Tigers fortify Wild Card standing with Skubal's gem vs. Rays
Detroit's ace: 'This is why you play the game, to play in moments like this'
DETROIT -- The last time a Tigers pitcher won 18 games in a season, Max Scherzer helped Detroit hold on for its fourth consecutive American League Central title in 2014. If Detroit makes it to the postseason for the first time since then, it’ll have another 18-game winner to thank, at least in part.
After Tarik Skubal unleashed his 103rd and final pitch on Tuesday afternoon, a 97 mph fastball that Christopher Morel fouled into Jake Rogers’ mitt for Skubal’s seventh strikeout of the day, the Tigers left-hander let out a yell and a reaction that was strong even for him. The crowd, which had endured a start-time change and then a rain delay to watch the AL Cy Young favorite, responded in kind, prompting Skubal to pound his glove in applause back on his way to the dugout.
“Gotta be heads-up when he comes off the mound,” said manager A.J. Hinch. “If you greet him with too big of a hug, then he might knock you down the stairs.”
Skubal’s energy is contagious that way.
“It’s unbelievable,” said Wenceel Pérez, whose two-run double stood as the difference in Detroit’s 2-1 win. “He fires everybody up the way that he pitches. He attacks everybody, goes for it, and then the way he gets fired up after the last strikeout, I love when he does that.”
This is the big stage Tigers fans have waited through a rebuild and a youth movement to see, an ace on the mound with a chance to bring Detroit one step closer to its first postseason berth in a decade. Skubal met the moment with seven scoreless innings, outdueling Ryan Pepiot and setting up Pérez to be a hero.
The Tigers’ third consecutive win ensured they’ll remain in possession of an AL Wild Card spot entering Wednesday. It also might have erased any lingering doubt about Skubal’s remarkable season to help put them in this position.
“This is why you play the game, to play in moments like this,” Skubal said. “It’s a ton of fun.”
Not only has Skubal been the one constant of a Tigers rotation that has been in flux since midsummer, he has been the exception to the mixing and matching that Hinch has done with openers and bulk pitchers during Detroit's run toward a postseason spot. The Tigers took two of three in Baltimore last weekend with an all-hands-on-deck approach knowing that Skubal loomed on Tuesday to begin the final charge.
“I just wanted to get our team off on a good note for the homestand,” Skubal said. “To come out with a win, especially with how important these next five games are, yeah, there was a little bit more importance to that to me.”

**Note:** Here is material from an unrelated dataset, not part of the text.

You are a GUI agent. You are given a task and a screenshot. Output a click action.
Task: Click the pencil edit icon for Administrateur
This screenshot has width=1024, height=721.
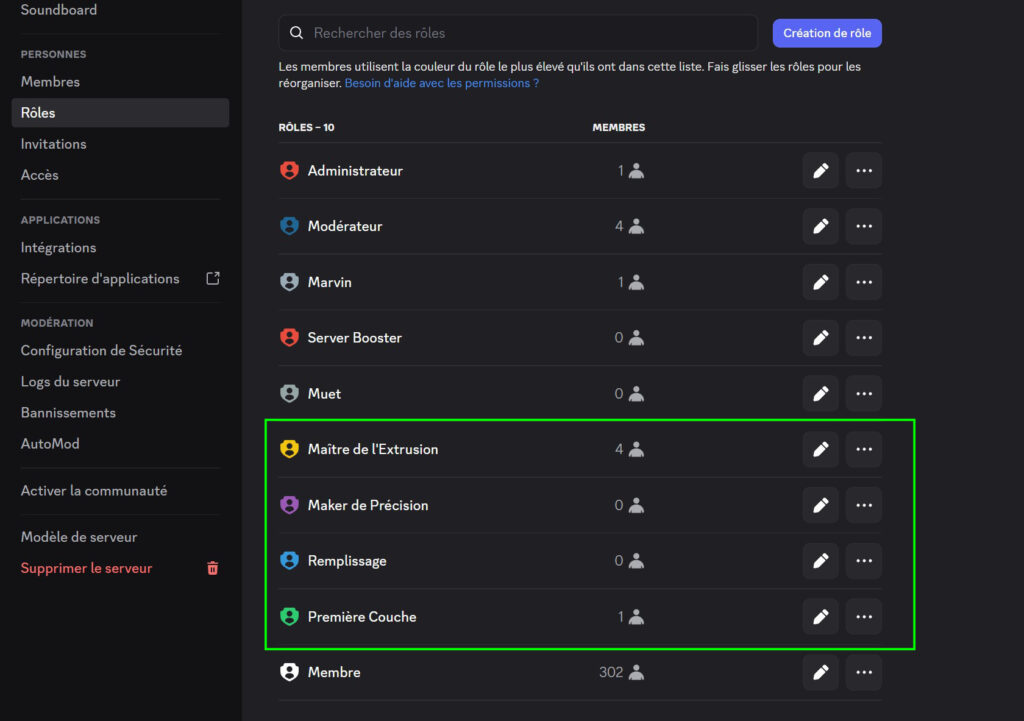820,171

Instead of the electric 100 mph fastball, Skubal showed his full arsenal, particularly a changeup that had deserted him in some recent starts. José Caballero’s second-inning single and Ben Rortvedt’s fifth-inning squibber down the left-field line comprised Tampa Bay’s only hits off Skubal (18-4), who allowed just three other balls in play to escape the infield.
“Elite strike-throwing,” Rays manager Kevin Cash said. “I mean, he just attacked the strike zone, which, I don't blame him. When you've got that type of stuff, you should throw it over as much as possible, and he certainly did that against us. But it looked like he had all of his pitches going -- both big fastballs, cutter and then the changeup he can throw any time.”
Parker Meadows, whose catches became the highlight of the Tigers’ series victory at Camden Yards, barely had to move Tuesday. He didn’t have a catch, and his only chase beyond Caballero's single was a Caballero fly ball to shallow right-center that Pérez ran down.
“I was chasing butterflies out there,” joked Meadows, none too bothered by the inactivity.
No Rays baserunner advanced into scoring position, with Caballero retired on a strikeout-throwout double play to end the second inning. Skubal followed Rortvedt’s single by retiring the final seven batters he faced.
Pepiot kept pace, but he never figured out Pérez, who worked the right-hander for 26 of his 85 pitches over three plate appearances: an 11-pitch walk in the opening inning, a six-pitch walk in the fourth, then a nine-pitch battle with the bases loaded in the fifth, culminating in Pérez's line drive to the right-field corner.
With a win delivered, Skubal now lurks again. If the Tigers need him to seal a Wild Card spot, he’ll pitch Sunday’s regular-season finale against the White Sox. If they clinch before then, he’ll wait for Game 1 of the Wild Card Series on Oct. 1.
“We’ve gotta get there,” Skubal said. “We haven’t clinched or done anything like that, so my mind’s on Sunday. We’ve gotta keep winning.”